──────── Input data

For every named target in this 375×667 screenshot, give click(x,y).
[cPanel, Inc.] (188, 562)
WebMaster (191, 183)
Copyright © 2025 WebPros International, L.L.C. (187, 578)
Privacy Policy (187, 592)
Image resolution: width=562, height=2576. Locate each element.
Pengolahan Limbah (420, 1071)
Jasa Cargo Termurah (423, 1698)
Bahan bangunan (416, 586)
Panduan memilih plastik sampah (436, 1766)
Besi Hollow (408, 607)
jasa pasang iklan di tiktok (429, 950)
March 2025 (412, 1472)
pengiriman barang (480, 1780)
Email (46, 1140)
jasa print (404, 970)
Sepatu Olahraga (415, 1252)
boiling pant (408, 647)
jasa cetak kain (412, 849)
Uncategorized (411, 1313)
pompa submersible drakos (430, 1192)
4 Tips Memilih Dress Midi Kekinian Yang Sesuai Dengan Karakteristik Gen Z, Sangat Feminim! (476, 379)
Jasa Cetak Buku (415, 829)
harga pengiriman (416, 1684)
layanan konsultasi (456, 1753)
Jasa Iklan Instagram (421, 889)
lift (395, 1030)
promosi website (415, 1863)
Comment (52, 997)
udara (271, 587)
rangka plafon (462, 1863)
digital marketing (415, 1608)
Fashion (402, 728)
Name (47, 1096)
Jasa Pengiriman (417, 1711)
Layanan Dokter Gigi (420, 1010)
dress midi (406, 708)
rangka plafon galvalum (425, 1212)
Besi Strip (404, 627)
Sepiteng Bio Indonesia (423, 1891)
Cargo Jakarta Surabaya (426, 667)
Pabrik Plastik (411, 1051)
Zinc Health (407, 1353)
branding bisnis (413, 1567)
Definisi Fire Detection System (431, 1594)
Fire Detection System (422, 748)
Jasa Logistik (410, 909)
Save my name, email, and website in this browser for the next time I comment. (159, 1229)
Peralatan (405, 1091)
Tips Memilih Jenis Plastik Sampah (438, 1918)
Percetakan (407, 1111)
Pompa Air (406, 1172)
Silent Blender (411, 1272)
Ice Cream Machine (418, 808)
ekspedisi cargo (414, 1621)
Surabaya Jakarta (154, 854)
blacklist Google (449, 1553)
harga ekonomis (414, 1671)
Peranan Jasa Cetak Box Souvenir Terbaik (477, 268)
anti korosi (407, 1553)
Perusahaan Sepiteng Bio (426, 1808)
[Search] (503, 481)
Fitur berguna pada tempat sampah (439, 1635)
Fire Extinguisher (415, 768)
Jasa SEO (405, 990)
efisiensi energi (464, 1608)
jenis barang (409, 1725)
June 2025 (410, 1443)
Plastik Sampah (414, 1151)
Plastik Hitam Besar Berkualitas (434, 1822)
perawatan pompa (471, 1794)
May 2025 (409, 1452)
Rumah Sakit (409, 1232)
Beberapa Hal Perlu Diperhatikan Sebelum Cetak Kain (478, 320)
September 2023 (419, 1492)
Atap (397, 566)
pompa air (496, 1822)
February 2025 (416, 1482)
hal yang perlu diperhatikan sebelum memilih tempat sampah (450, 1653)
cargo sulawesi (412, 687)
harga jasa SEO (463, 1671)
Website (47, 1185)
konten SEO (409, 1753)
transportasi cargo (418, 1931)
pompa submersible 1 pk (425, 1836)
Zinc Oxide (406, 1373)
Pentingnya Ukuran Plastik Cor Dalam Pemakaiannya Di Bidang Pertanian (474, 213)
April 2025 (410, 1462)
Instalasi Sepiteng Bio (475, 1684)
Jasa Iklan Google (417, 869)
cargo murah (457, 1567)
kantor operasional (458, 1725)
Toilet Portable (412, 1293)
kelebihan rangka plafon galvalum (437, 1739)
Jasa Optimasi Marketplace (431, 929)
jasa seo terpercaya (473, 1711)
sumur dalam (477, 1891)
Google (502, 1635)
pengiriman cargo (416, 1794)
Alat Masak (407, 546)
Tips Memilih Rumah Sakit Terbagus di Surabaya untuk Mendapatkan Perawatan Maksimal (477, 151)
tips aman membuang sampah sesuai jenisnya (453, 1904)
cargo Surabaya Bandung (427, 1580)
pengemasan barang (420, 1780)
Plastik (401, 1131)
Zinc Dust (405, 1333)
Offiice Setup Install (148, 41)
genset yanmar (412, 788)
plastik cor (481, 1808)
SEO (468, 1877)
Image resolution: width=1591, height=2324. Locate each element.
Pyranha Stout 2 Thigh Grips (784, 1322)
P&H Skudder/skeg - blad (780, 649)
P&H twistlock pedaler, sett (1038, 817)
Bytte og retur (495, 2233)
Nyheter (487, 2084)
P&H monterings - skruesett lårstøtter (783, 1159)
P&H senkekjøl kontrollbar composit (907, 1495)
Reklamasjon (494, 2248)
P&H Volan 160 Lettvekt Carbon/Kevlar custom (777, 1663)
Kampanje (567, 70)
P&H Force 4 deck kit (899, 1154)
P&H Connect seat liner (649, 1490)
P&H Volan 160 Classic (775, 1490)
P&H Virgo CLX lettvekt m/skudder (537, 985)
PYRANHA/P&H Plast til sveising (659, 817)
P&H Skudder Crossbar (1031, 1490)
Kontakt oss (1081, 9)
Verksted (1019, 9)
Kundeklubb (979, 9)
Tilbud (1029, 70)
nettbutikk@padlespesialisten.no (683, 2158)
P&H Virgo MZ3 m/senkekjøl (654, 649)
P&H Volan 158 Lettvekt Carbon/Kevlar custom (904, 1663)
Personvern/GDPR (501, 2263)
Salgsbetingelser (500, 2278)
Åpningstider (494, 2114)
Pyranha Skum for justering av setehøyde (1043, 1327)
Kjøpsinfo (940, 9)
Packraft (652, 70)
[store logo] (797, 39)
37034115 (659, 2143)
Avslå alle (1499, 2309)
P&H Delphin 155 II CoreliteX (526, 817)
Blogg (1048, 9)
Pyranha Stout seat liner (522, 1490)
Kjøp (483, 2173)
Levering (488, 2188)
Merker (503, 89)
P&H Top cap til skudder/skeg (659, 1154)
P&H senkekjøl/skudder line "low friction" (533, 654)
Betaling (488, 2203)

────────────────

## Assignment
Your answer must be the line containing "jasa seo terpercaya (473, 1711)" and every line after it through the end of the records above, reproduced exactly and alone.

## Solution below
jasa seo terpercaya (473, 1711)
sumur dalam (477, 1891)
Google (502, 1635)
pengiriman cargo (416, 1794)
Alat Masak (407, 546)
Tips Memilih Rumah Sakit Terbagus di Surabaya untuk Mendapatkan Perawatan Maksimal (477, 151)
tips aman membuang sampah sesuai jenisnya (453, 1904)
cargo Surabaya Bandung (427, 1580)
pengemasan barang (420, 1780)
Plastik (401, 1131)
Zinc Dust (405, 1333)
Offiice Setup Install (148, 41)
genset yanmar (412, 788)
plastik cor (481, 1808)
SEO (468, 1877)
Image resolution: width=1591, height=2324. Locate each element.
Pyranha Stout 2 Thigh Grips (784, 1322)
P&H Skudder/skeg - blad (780, 649)
P&H twistlock pedaler, sett (1038, 817)
Bytte og retur (495, 2233)
Nyheter (487, 2084)
P&H monterings - skruesett lårstøtter (783, 1159)
P&H senkekjøl kontrollbar composit (907, 1495)
Reklamasjon (494, 2248)
P&H Volan 160 Lettvekt Carbon/Kevlar custom (777, 1663)
Kampanje (567, 70)
P&H Force 4 deck kit (899, 1154)
P&H Connect seat liner (649, 1490)
P&H Volan 160 Classic (775, 1490)
P&H Virgo CLX lettvekt m/skudder (537, 985)
PYRANHA/P&H Plast til sveising (659, 817)
P&H Skudder Crossbar (1031, 1490)
Kontakt oss (1081, 9)
Verksted (1019, 9)
Kundeklubb (979, 9)
Tilbud (1029, 70)
nettbutikk@padlespesialisten.no (683, 2158)
P&H Virgo MZ3 m/senkekjøl (654, 649)
P&H Volan 158 Lettvekt Carbon/Kevlar custom (904, 1663)
Personvern/GDPR (501, 2263)
Salgsbetingelser (500, 2278)
Åpningstider (494, 2114)
Pyranha Skum for justering av setehøyde (1043, 1327)
Kjøpsinfo (940, 9)
Packraft (652, 70)
[store logo] (797, 39)
37034115 (659, 2143)
Avslå alle (1499, 2309)
P&H Delphin 155 II CoreliteX (526, 817)
Blogg (1048, 9)
Pyranha Stout seat liner (522, 1490)
Kjøp (483, 2173)
Levering (488, 2188)
Merker (503, 89)
P&H Top cap til skudder/skeg (659, 1154)
P&H senkekjøl/skudder line "low friction" (533, 654)
Betaling (488, 2203)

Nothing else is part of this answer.